Segment Start: Available data

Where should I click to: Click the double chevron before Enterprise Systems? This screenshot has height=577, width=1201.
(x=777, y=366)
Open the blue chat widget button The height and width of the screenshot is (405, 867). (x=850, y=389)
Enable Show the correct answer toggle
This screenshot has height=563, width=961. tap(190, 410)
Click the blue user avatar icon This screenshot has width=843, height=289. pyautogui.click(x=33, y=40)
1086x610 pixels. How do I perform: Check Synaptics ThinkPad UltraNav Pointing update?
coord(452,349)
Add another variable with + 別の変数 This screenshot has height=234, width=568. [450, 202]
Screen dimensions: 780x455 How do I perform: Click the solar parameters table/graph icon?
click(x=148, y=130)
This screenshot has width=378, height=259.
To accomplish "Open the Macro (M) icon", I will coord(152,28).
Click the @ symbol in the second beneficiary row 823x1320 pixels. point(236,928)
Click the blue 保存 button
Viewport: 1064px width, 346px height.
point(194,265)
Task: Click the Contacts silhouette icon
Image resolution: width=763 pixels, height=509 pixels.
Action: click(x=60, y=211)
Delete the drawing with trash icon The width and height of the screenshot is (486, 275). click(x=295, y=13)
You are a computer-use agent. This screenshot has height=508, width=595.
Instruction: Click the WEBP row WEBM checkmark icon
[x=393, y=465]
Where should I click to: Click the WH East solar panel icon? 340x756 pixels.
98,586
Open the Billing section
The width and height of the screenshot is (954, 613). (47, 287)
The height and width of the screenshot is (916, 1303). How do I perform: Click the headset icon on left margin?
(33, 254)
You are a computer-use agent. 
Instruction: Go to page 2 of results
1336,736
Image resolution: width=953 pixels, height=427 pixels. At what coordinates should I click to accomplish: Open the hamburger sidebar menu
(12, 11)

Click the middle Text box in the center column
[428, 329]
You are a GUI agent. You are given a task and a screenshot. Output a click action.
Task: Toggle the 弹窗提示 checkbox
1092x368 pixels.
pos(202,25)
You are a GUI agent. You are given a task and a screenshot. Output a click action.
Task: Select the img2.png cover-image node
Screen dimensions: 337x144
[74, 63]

Segment End: Available data

Work to be completed: Where a line above holds the string "button", copy that line.

Result:
Open the blue chat widget button The height and width of the screenshot is (405, 867). (x=850, y=389)
Click the blue 保存 button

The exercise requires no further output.